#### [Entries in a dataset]
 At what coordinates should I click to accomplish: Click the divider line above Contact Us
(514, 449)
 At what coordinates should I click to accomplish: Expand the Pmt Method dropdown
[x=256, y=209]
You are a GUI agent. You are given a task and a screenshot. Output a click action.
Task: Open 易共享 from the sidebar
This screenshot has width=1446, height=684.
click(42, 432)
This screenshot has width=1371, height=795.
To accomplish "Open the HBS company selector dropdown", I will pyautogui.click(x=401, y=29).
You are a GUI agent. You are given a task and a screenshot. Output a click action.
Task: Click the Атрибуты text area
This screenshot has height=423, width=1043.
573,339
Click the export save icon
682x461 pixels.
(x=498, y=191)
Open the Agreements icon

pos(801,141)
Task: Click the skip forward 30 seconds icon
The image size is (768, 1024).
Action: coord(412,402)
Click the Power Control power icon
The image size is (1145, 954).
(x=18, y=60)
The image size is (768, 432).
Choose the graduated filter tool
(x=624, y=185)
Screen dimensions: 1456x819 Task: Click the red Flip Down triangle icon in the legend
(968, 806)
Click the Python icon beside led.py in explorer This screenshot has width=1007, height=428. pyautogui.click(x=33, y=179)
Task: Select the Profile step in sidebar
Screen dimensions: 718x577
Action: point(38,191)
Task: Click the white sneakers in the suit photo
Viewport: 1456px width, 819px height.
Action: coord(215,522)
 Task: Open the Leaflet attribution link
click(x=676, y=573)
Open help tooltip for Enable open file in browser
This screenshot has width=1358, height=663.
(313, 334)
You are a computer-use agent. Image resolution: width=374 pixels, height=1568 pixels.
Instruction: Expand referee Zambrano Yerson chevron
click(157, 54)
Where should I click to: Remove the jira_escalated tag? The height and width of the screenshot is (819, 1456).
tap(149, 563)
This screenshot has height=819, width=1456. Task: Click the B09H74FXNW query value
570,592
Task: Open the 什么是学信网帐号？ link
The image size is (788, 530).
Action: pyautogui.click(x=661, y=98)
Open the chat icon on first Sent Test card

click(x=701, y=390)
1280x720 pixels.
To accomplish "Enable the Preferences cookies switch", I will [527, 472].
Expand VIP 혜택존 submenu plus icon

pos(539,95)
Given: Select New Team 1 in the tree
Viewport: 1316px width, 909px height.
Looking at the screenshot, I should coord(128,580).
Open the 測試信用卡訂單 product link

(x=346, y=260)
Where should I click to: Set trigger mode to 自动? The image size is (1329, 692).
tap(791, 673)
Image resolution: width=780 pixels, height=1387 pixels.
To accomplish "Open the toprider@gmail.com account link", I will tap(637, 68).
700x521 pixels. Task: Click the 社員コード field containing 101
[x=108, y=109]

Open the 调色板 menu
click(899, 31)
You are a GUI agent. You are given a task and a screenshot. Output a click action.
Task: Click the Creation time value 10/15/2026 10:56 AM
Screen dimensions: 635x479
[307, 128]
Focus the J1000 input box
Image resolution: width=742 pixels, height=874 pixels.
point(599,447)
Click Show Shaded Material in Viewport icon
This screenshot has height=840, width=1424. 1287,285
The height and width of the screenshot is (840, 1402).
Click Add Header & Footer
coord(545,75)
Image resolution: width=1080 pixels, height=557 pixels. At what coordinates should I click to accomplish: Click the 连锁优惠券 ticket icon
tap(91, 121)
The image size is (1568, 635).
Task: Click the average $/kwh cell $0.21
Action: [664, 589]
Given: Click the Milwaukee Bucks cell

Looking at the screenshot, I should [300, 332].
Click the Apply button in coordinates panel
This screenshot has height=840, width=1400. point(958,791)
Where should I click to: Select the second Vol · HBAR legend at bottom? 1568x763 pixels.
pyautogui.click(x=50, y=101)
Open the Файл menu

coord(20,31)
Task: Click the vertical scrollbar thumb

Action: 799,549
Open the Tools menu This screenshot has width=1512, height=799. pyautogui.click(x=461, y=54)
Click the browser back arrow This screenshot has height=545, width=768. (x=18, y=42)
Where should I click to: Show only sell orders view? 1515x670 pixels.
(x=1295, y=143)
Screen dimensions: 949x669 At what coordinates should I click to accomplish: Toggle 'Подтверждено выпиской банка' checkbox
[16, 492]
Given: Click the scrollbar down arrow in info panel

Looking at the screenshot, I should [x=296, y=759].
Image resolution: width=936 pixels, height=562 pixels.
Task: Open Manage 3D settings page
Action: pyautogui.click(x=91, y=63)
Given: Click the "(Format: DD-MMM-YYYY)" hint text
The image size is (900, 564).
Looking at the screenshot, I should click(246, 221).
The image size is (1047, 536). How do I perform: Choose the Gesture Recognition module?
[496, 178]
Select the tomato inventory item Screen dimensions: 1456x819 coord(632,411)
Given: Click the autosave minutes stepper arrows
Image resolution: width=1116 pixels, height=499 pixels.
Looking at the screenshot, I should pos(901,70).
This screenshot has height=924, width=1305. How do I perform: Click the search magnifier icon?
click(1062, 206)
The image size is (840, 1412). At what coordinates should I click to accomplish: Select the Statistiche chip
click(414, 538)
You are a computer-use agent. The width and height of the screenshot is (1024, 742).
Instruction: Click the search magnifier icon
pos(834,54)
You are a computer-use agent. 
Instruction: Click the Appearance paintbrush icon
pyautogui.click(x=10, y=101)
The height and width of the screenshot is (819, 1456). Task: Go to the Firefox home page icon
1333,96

#### [Problem description]
Turn these entries into a numbered list, leaving out any blank lines.

#### [Response]
1.  At what coordinates should I click to accomplish: Click the divider line above Contact Us
2. (514, 449)
3.  At what coordinates should I click to accomplish: Expand the Pmt Method dropdown
4. [x=256, y=209]
5. You are a GUI agent. You are given a task and a screenshot. Output a click action.
6. Task: Open 易共享 from the sidebar
7. This screenshot has width=1446, height=684.
8. click(42, 432)
9. This screenshot has width=1371, height=795.
10. To accomplish "Open the HBS company selector dropdown", I will pyautogui.click(x=401, y=29).
11. You are a GUI agent. You are given a task and a screenshot. Output a click action.
12. Task: Click the Атрибуты text area
13. This screenshot has height=423, width=1043.
14. 573,339
15. Click the export save icon
16. 682x461 pixels.
17. (x=498, y=191)
18. Open the Agreements icon
19. pos(801,141)
20. Task: Click the skip forward 30 seconds icon
21. The image size is (768, 1024).
22. Action: coord(412,402)
23. Click the Power Control power icon
24. The image size is (1145, 954).
25. (x=18, y=60)
26. The image size is (768, 432).
27. Choose the graduated filter tool
28. (x=624, y=185)
29. Screen dimensions: 1456x819 Task: Click the red Flip Down triangle icon in the legend
30. (968, 806)
31. Click the Python icon beside led.py in explorer This screenshot has width=1007, height=428. pyautogui.click(x=33, y=179)
32. Task: Select the Profile step in sidebar
33. Screen dimensions: 718x577
34. Action: point(38,191)
35. Task: Click the white sneakers in the suit photo
36. Viewport: 1456px width, 819px height.
37. Action: coord(215,522)
38.  Task: Open the Leaflet attribution link
39. click(x=676, y=573)
40. Open help tooltip for Enable open file in browser
41. This screenshot has width=1358, height=663.
42. (313, 334)
43. You are a computer-use agent. Image resolution: width=374 pixels, height=1568 pixels.
44. Instruction: Expand referee Zambrano Yerson chevron
45. click(157, 54)
46. Where should I click to: Remove the jira_escalated tag? The height and width of the screenshot is (819, 1456).
47. tap(149, 563)
48. This screenshot has height=819, width=1456. Task: Click the B09H74FXNW query value
49. 570,592
50. Task: Open the 什么是学信网帐号？ link
51. The image size is (788, 530).
52. Action: pyautogui.click(x=661, y=98)
53. Open the chat icon on first Sent Test card
54. click(x=701, y=390)
55. 1280x720 pixels.
56. To accomplish "Enable the Preferences cookies switch", I will [527, 472].
57. Expand VIP 혜택존 submenu plus icon
58. pos(539,95)
59. Given: Select New Team 1 in the tree
60. Viewport: 1316px width, 909px height.
61. Looking at the screenshot, I should coord(128,580).
62. Open the 測試信用卡訂單 product link
63. (x=346, y=260)
64. Where should I click to: Set trigger mode to 自动? The image size is (1329, 692).
65. tap(791, 673)
66. Image resolution: width=780 pixels, height=1387 pixels.
67. To accomplish "Open the toprider@gmail.com account link", I will tap(637, 68).
68. 700x521 pixels. Task: Click the 社員コード field containing 101
69. [x=108, y=109]
70. Open the 调色板 menu
71. click(899, 31)
72. You are a GUI agent. You are given a task and a screenshot. Output a click action.
73. Task: Click the Creation time value 10/15/2026 10:56 AM
74. Screen dimensions: 635x479
75. [307, 128]
76. Focus the J1000 input box
77. Image resolution: width=742 pixels, height=874 pixels.
78. point(599,447)
79. Click Show Shaded Material in Viewport icon
80. This screenshot has height=840, width=1424. 1287,285
81. The height and width of the screenshot is (840, 1402).
82. Click Add Header & Footer
83. coord(545,75)
84. Image resolution: width=1080 pixels, height=557 pixels. At what coordinates should I click to accomplish: Click the 连锁优惠券 ticket icon
85. tap(91, 121)
86. The image size is (1568, 635).
87. Task: Click the average $/kwh cell $0.21
88. Action: [664, 589]
89. Given: Click the Milwaukee Bucks cell
90. Looking at the screenshot, I should [300, 332].
91. Click the Apply button in coordinates panel
92. This screenshot has height=840, width=1400. point(958,791)
93. Where should I click to: Select the second Vol · HBAR legend at bottom? 1568x763 pixels.
94. pyautogui.click(x=50, y=101)
95. Open the Файл menu
96. coord(20,31)
97. Task: Click the vertical scrollbar thumb
98. Action: 799,549
99. Open the Tools menu This screenshot has width=1512, height=799. pyautogui.click(x=461, y=54)
100. Click the browser back arrow This screenshot has height=545, width=768. (x=18, y=42)
101. Where should I click to: Show only sell orders view? 1515x670 pixels.
102. (x=1295, y=143)
103. Screen dimensions: 949x669 At what coordinates should I click to accomplish: Toggle 'Подтверждено выпиской банка' checkbox
104. [16, 492]
105. Given: Click the scrollbar down arrow in info panel
106. Looking at the screenshot, I should [x=296, y=759].
107. Image resolution: width=936 pixels, height=562 pixels.
108. Task: Open Manage 3D settings page
109. Action: pyautogui.click(x=91, y=63)
110. Given: Click the "(Format: DD-MMM-YYYY)" hint text
111. The image size is (900, 564).
112. Looking at the screenshot, I should click(246, 221).
113. The image size is (1047, 536). How do I perform: Choose the Gesture Recognition module?
114. [496, 178]
115. Select the tomato inventory item Screen dimensions: 1456x819 coord(632,411)
116. Given: Click the autosave minutes stepper arrows
117. Image resolution: width=1116 pixels, height=499 pixels.
118. Looking at the screenshot, I should pos(901,70).
119. This screenshot has height=924, width=1305. How do I perform: Click the search magnifier icon?
120. click(1062, 206)
121. The image size is (840, 1412). At what coordinates should I click to accomplish: Select the Statistiche chip
122. click(414, 538)
123. You are a computer-use agent. The width and height of the screenshot is (1024, 742).
124. Instruction: Click the search magnifier icon
125. pos(834,54)
126. You are a computer-use agent. 
127. Instruction: Click the Appearance paintbrush icon
128. pyautogui.click(x=10, y=101)
129. The height and width of the screenshot is (819, 1456). Task: Go to the Firefox home page icon
130. 1333,96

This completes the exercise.